## Excerpted passage:
※

The finger of blame was pointed at Microsoft even though they really weren’t to blame (this is one thing that I am not blaming them for), so they went into full knee-jerk response mode and decided that the VBA (that’s the code part of the Office applications, of which Excel is one) needed to be locked down so tight that it couldn’t run unless the user wants it to (I am, however, blaming them for this).

So, we will unscrew the shackles a bit so that we can run the DA Tool.

Here we go, it’s dead simple. First open up Excel and make sure that you can see a spreadsheet in front of you. If you can’t see a spreadsheet, empty or otherwise, then create a new spreadsheet.

Your version of Excel may differ to mine but on mine (Excel 2007, my favourite version) there is a big round thing in the top left hand corner which is actually a button. Click on that and a dialog box pops up and you ought to see a button marked ‘Excel Options’. If you can’t find that then please let me know.

We’re now looking at the Trust Center item in the left hand pane of the dialog box. Click on that and you will see a button marked ‘Trust Center Settings…’ click on that and yet another dialog box opens.

※

## Listed entries:
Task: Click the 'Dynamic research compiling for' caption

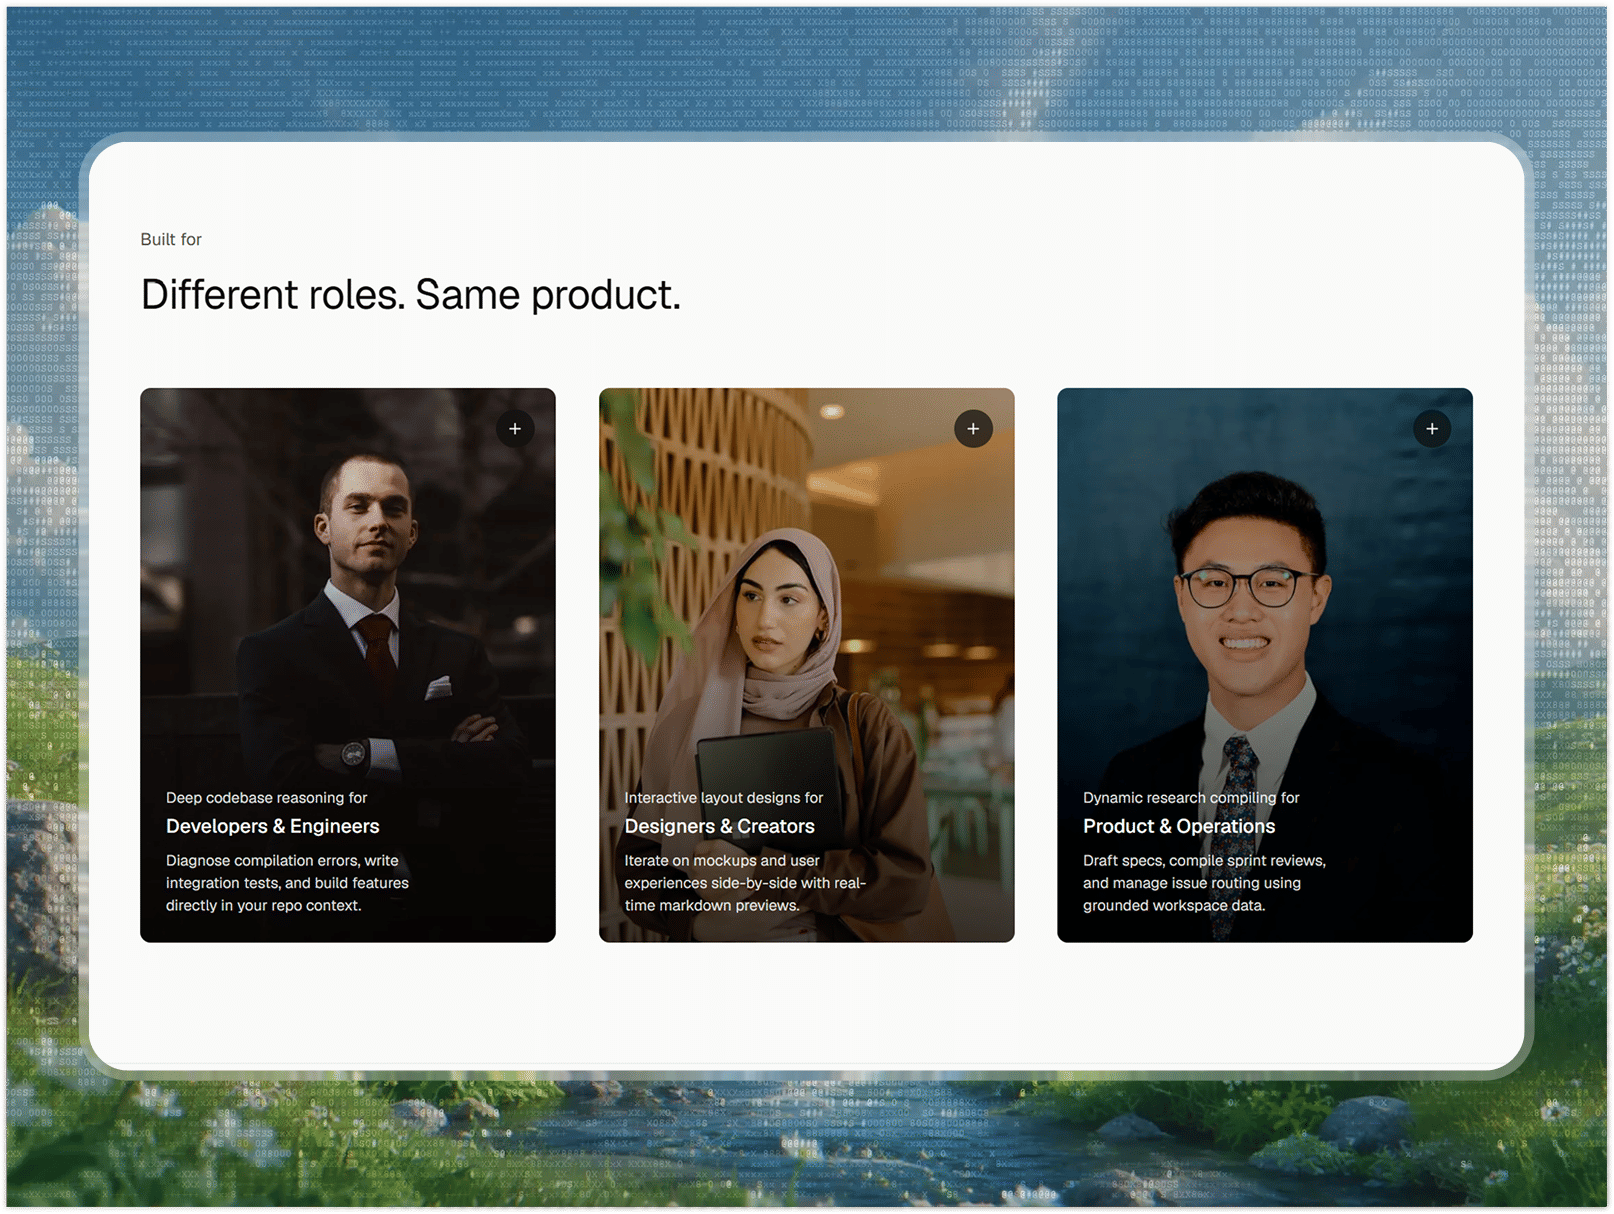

※

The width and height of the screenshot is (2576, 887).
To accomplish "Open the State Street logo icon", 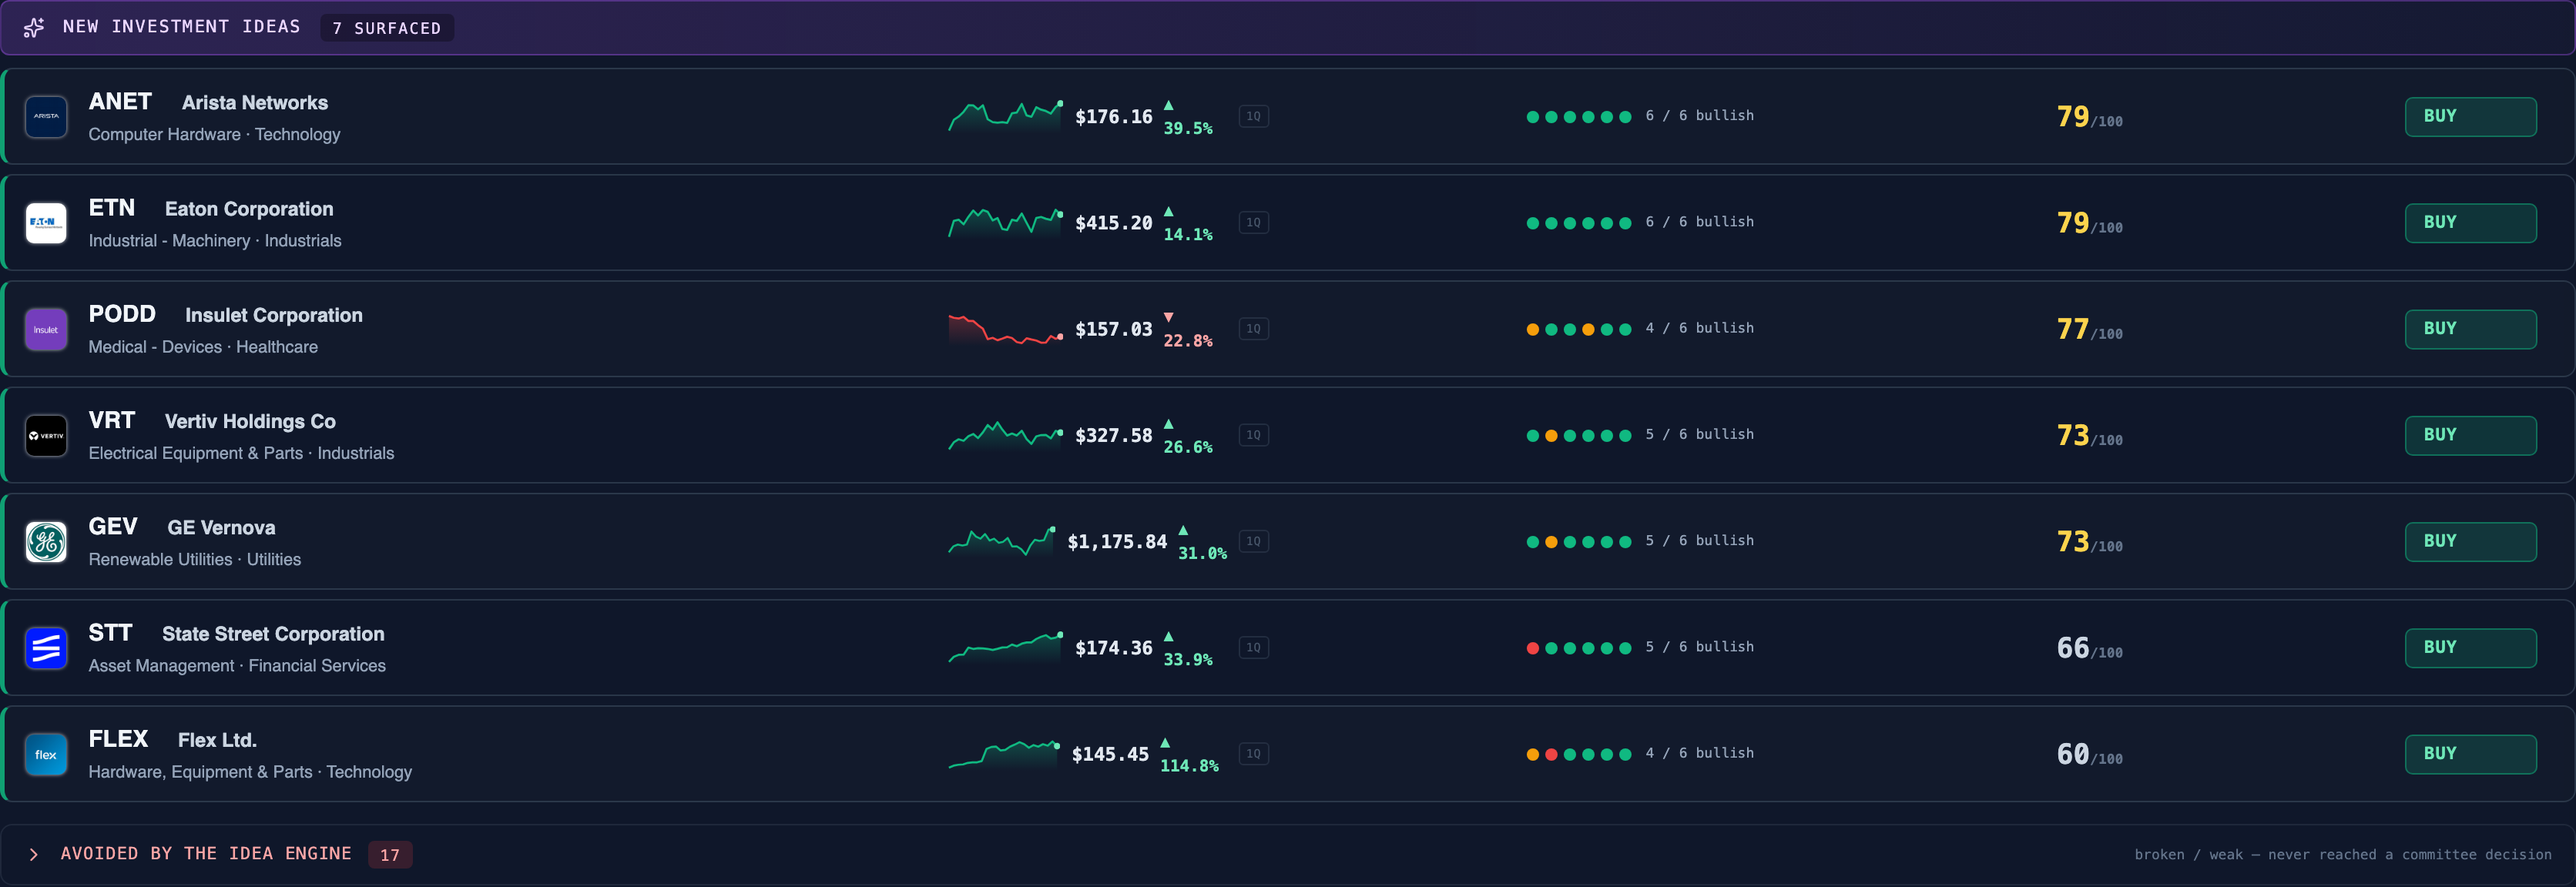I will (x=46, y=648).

※

## Requests:
1) Return everything in the Excel security walkthrough from "So, we will" down to "a new spreadsheet.".
2) Carry the Excel security walkthrough forward, starting right after its final sentence.

## Outputs:
1)
So, we will unscrew the shackles a bit so that we can run the DA Tool.

Here we go, it’s dead simple. First open up Excel and make sure that you can see a spreadsheet in front of you. If you can’t see a spreadsheet, empty or otherwise, then create a new spreadsheet.

2)
Click on the menu item marked ‘Macro Settings’ and then there’s two areas in the right hand pane. The top one is a marked ‘Macro Settings’ and is filled with four ‘radio buttons’. Select the last one which is marked “Enable all macros (not recommended; potentially dangerous code can run)” Seriously, it does really say that.

This does sound like something right out of The Hitch Hiker’s Guide, doesn’t it? What it should really say is “Enable all macros so that you can bloody well get on with some work, but our twitchy legal department has advised us to put this alternate fearsome message up instead”.

Then in the bottom half of the window there’s a box which asks us to trust access to the VBA project object model. Make sure that this is checked.

Almost there.

In the left hand menu list there’s an item called ‘Trusted Locations’. Go in there.

In the Trusted Locations it only allows code that you’ve allowed to run in the previous step to run provided the code is in a certain list of folders. You can now start to appreciate the amount of jerked knees in the Microsoft legal division; so much that it’s a surprise that their collective spines didn’t snap in two.

There’s a button named ‘Add New Location…’. Click it.

Add a new location as shown in the illustration below.

You can now run Excel VBA code from anywhere within the C:\UKHR folder and folders under there.

Part 4. – Starting the DA Tool

Go on, open up the DA Tool. All you need to do is to go into the folder where the DA Tool lives, C:\UKHR\DAtool and then click on the Excel file in there.

Providing that you have set everything up right you will see the following screen.

Yes, a lot of effort to get here. But that’s the hardest part over with. And, in doing so, you have improved the set up of your machine significantly.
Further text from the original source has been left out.